- [Soal Latihan a] Sebutkan semua wilayah hukum Polda yang menjadi lokasi survei Litbang Kompas menurut artikel tentang citra polisi dan politisi.

- [Artikel]
....

Citra Polisi Dan Politisi

Oleh : Dudung Nurullah Koswara
(Ketua PGRI Kota Sukabumi)

Ada dua profesi diantara sejumlah profesi yang mendapat sorotan dari masyarakat. Polisi dan politisi. Polisi setiap hari kita lihat terutama di jalan raya. Politisi setiap hari kita lihat di baliho semua jalan raya. Apalagi tahun politik, begitu marak bahkan semerawut baliho para politisi. Polisi dan politisi adalah dua profesi yang selalu menjadi “cerita” menarik di masyarakat kita.

Bacaan Lainnya

Bagaimanakah citra, cerita dan pencitraan polisi dan politisi saat ini? Tentu akan beragam tanggap dan argumen terkait keduanya. Bagi keluarga polisi dan politis tentu akan banyak kisah prestatif dan hebat terkait keduanya. Bagi masyarakat tentu akan beragam persepsi. Apa yang dialami masyarakat terkait polisi dan politisi akan menjadi kesimpulan dari bagaimana citra dan cerita tentang polisi dan politisi.

Hasil survai Litbang Kompas terbaru menunjukan bahwa sebanyak 53,6 persen masyarakat masih beranggapan harus mengeluarkan uang saat berurusan dengan polisi. Survei tersebut dilakukan terhadap 800 responden di wilayah hukum Polda Sumatera Utara, Sumatera Selatan, Jawa Barat, Metro Jaya, Jawa Timur, dan Sulawesi Selatan dengan metode sampel acak bertingkat dan wawancara tatap muka (Kompas.com).

Lembaga Survei Indonesia (LSI) merilis hasil survei soal tren persepsi publik tentang demokrasi, korupsi, dan intoleransi. Dalam survei yang dilakukan LSI, 10,7 persen responden pernah berurusan dengan polisi. Dari jumlah tersebut, 33,7 persen pernah dimintai uang. Peneliti senior LSI, Burhanudin Muhtadi mengatakan “Para responden mengaku kerap dimintai uang saat berhubungan dengan kepolisian. Angka responden yang menjawab kerap dimintai uang adalah 11 persen” (Detik.news).

Bagaimanakah persepsi publik terkait politisi? Direktur Eksekutif Indobarometer Muhammad Qodari mengatakan “Sebanyak 51,3 persen masyarakat menilai politik buruk.” Survei dengan metode acak untuk menghitung 1.200 responden di 34 provinsi dengan angka margin of error sekitar 3 persen. Kesimpulannya partai politik makin tidak dipercaya. Ini menjelaskan politisi sebagai orang partai sulit untuk dipercaya (Tempo.co).

Ketua Dewan Pakar Partai Golkar Agung Laksono membenarkan bahwa tingkat kepercayaan terhadap partai semakin buruk. Alasannya, ucap dia, partai tidak bisa menampilkan transparansi keuangan kepada masyarakat. Partai, menurut dia, juga masih lebih fokus mencari kekuasaan dan kurang mempedulikan kepentingan masyarakat, seperti meningkatkan kesejahteraan dan pendidikan serta menjamin kesehatan.

....

- [Catatan Latihan]
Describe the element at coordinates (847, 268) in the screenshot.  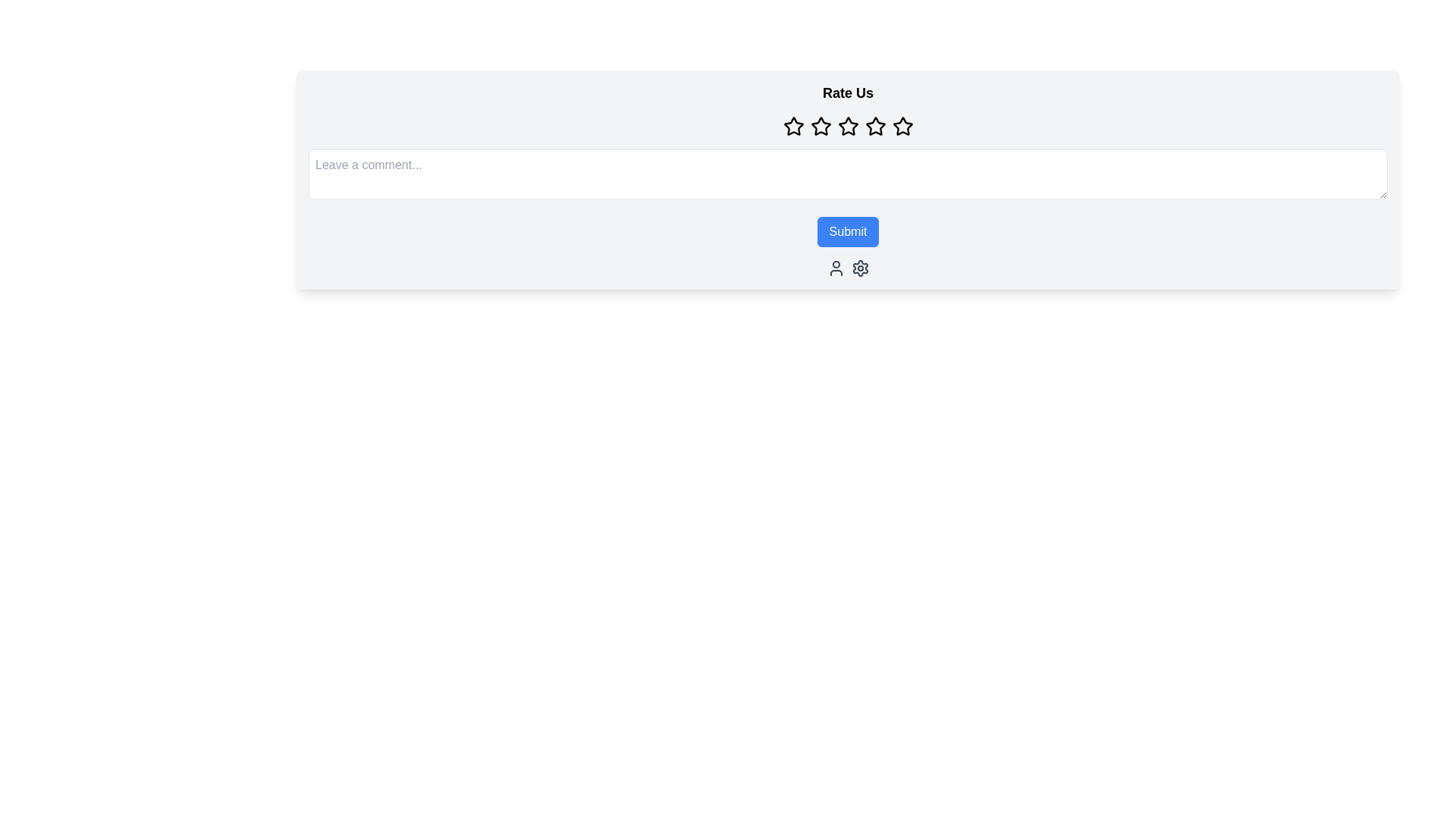
I see `the icon group located at the bottom section of the 'Rate Us' card` at that location.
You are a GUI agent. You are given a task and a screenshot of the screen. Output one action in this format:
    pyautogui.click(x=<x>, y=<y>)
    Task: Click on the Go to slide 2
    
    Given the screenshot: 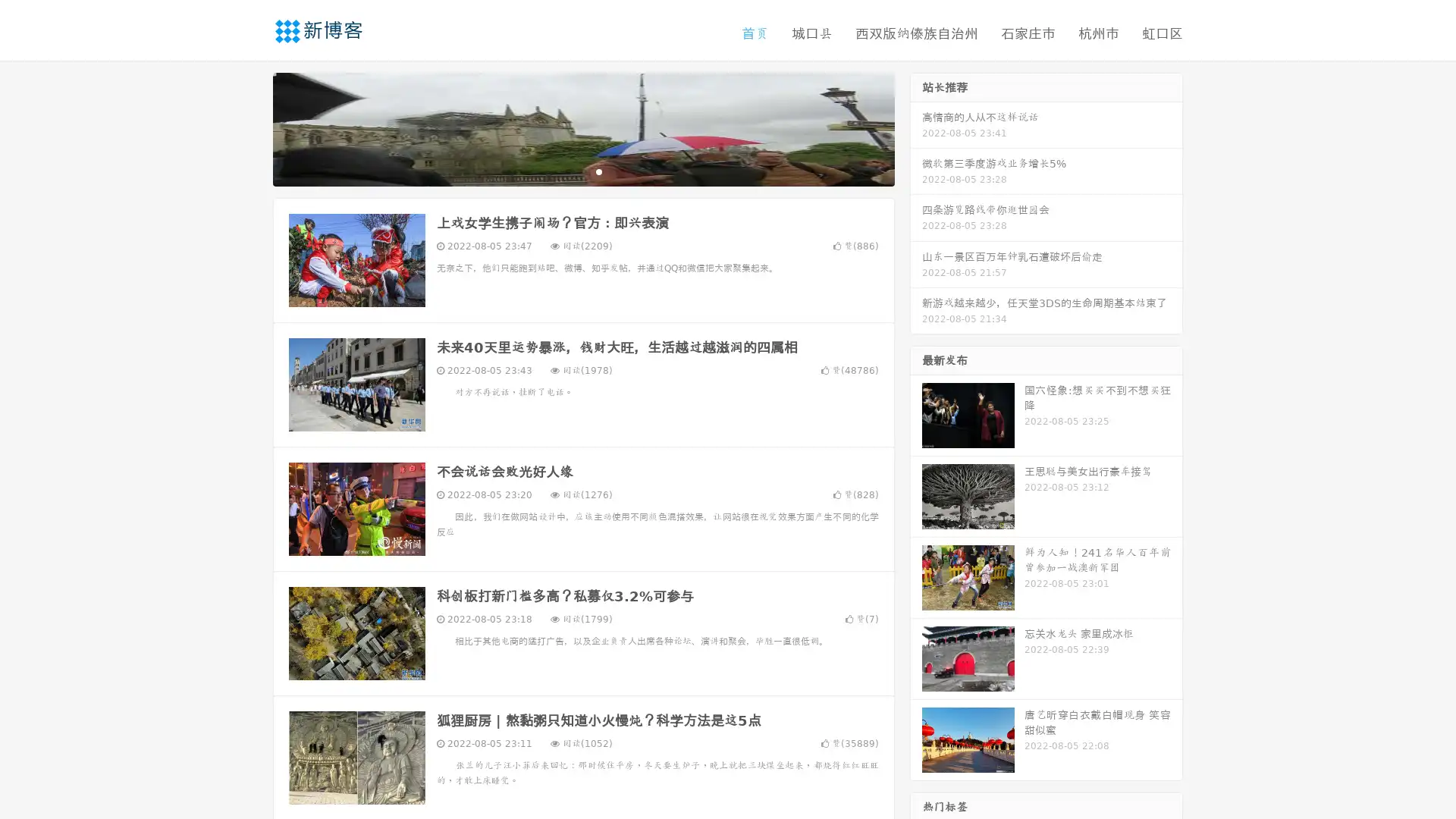 What is the action you would take?
    pyautogui.click(x=582, y=171)
    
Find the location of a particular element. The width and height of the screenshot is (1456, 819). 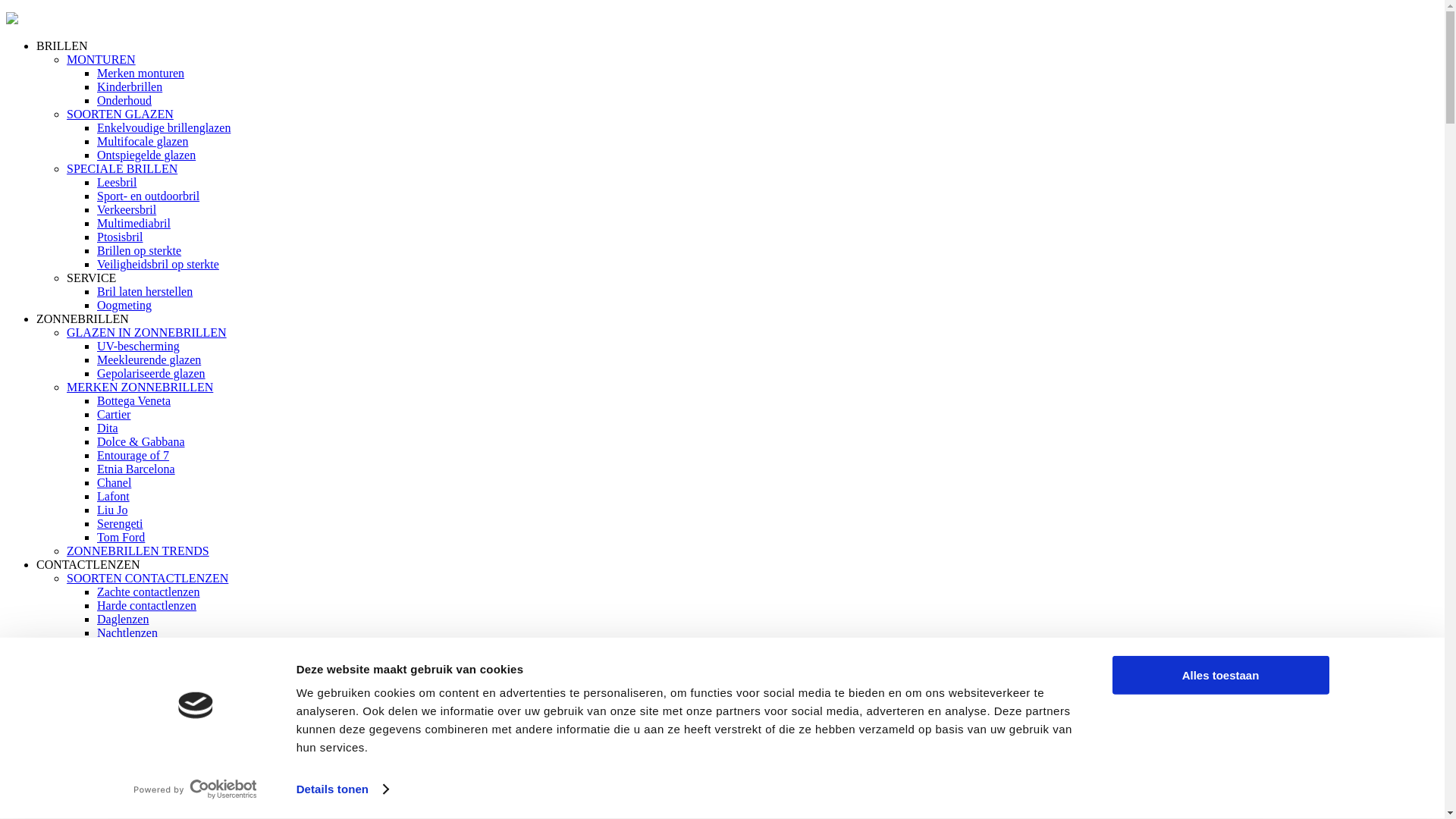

....

- [Soal Latihan b] Sajikan baris-baris catatan dari awal catatan hingga baris yang memuat "at that location.", termasuk kedua ujungnya, sebagai daftar JSON berisi string dengan satu string untuk setiap baris. Lewati baris kosong dan jangan sertakan gambar.

- [Jawaban Soal a]
- Sumatera Utara
- Sumatera Selatan
- Jawa Barat
- Metro Jaya
- Jawa Timur
- Sulawesi Selatan

- [Jawaban Soal b]
[
  "Describe the element at coordinates (847, 268) in the screenshot.  ",
  "I see `the icon group located at the bottom section of the 'Rate Us' card` at that location."
]